I think we have to think hard about what it feels like when the Holy Spirit comes to visit. I know—I remember well when I was made a priest—angel choirs (and everyone present) sang “Come Holy Spirit” and boy did it ever. I was lying on the floor nose down, and then I was kneeling at the Bishop’s feet, and then he was pressing down on my head and saying those prayers and while he was doing that the priests in the huddle were pressing down on my shoulders and back and whatever part they could lay a hand upon. It felt like I was going down, I kept thinking “I can’t take it, I won’t make it, I’m going to fall down under all of this weight, and then there was a kind of trancelike moment and the weight was gone and there was cool air around me and the Bishop stood me up and turned me around and said “welcome the newest priest” and everyone applauded” and my head was exploding.

Then everyone sat down and they gave me the “gifts”, which was great because it really calmed things down—the stole, a Bible, keys, and then a red chasuble in many colors of red all like tongues of fire was draped over me and the Bishop turned me around and whispered into my ear “give the peace.” Well, I’d heard it done a zillion times, but it was amazing to do it myself. And from that moment onward I owned the office of priest. I was ready.

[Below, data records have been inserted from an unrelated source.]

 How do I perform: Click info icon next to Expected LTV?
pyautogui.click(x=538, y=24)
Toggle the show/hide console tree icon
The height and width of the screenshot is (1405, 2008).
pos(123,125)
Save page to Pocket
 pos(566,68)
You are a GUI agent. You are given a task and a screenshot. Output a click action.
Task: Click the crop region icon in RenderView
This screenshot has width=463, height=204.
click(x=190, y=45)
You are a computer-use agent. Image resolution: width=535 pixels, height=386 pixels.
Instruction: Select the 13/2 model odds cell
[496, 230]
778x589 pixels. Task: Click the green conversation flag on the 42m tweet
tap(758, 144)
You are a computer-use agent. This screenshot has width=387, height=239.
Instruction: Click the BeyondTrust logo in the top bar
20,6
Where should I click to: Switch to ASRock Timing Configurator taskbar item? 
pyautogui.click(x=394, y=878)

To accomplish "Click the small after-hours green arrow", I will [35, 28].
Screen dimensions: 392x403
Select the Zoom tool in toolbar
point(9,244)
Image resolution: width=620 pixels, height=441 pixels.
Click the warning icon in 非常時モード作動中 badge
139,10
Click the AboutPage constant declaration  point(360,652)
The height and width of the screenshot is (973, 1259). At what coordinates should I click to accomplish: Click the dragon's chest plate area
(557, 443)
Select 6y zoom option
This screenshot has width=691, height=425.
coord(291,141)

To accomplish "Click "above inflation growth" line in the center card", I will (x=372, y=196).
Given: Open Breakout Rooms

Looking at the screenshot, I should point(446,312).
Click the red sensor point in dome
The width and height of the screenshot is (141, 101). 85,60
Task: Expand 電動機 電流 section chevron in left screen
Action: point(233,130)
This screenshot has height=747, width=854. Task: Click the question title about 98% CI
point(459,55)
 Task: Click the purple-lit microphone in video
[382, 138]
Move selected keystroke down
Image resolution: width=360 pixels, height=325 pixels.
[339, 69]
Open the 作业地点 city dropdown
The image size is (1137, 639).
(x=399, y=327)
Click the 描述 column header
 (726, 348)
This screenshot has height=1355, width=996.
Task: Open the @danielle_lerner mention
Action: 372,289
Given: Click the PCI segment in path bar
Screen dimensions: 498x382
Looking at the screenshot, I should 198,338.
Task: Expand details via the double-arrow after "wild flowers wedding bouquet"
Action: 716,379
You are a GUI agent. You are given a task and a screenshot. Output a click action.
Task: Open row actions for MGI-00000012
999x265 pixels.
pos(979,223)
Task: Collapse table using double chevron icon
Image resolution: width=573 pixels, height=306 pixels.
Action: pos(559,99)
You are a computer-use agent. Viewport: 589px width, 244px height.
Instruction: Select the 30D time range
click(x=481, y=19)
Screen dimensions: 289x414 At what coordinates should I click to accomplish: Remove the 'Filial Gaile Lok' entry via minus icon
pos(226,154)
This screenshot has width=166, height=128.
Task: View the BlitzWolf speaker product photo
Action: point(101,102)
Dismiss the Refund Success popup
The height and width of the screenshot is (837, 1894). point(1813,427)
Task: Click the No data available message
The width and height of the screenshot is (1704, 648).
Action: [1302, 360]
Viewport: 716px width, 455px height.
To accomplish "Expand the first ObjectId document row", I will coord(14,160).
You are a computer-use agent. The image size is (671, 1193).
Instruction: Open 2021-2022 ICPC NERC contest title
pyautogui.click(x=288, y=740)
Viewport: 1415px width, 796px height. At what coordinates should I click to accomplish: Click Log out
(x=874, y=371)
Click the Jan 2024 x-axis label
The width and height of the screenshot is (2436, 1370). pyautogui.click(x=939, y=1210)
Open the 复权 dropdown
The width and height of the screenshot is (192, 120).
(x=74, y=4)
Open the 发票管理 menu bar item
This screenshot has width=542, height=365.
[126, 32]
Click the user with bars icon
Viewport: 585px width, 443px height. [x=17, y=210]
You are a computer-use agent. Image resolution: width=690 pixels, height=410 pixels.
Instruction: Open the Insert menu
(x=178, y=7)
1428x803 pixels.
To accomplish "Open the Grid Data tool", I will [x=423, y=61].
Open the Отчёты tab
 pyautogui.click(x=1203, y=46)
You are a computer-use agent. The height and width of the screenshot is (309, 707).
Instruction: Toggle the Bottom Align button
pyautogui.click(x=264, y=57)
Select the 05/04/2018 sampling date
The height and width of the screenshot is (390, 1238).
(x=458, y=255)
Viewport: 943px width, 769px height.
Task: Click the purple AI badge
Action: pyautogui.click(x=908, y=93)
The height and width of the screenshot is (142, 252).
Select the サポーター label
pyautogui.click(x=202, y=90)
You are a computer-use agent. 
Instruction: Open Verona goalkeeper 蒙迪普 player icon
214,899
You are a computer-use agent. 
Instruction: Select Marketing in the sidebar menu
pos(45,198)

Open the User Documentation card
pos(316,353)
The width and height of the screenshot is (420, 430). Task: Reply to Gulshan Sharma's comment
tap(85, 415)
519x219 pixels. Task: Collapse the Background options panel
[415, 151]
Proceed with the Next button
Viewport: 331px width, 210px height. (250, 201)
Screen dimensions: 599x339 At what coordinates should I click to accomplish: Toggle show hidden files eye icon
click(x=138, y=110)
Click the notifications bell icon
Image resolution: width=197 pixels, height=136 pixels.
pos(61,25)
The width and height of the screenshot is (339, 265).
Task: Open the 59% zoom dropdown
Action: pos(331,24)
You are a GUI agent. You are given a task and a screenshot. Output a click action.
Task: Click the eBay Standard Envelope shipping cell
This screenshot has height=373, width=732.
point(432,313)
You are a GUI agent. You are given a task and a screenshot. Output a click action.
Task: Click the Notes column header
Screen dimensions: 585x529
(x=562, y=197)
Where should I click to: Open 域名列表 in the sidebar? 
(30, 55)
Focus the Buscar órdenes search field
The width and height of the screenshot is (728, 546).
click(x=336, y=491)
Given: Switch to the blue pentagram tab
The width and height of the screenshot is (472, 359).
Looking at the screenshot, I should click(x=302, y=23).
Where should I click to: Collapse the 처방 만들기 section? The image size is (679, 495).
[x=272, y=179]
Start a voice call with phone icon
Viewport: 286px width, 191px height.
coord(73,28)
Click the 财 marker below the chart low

Outside, in the real world, my mother who was present was sliding into Alzheimer’s, her older sister, my Aunt Margo, the matriarch of our family, was well into the darkness of Alzheimers’s, Dad seemed fine but his wife Maxine was failing. Brad and I were both in good health but had been told the day before my ordination that we were being evicted from our condo (so they could renovate and charge more; but, violating every law, they gave us 7 days notice to a lock-out); they could do whatever they wanted of course, locking our possessions away until we sued to recover them, or we could just leave.  We rented the only other condo for rent that week in Center City Philadelphia. We knew that as soon as the party ended we had to move.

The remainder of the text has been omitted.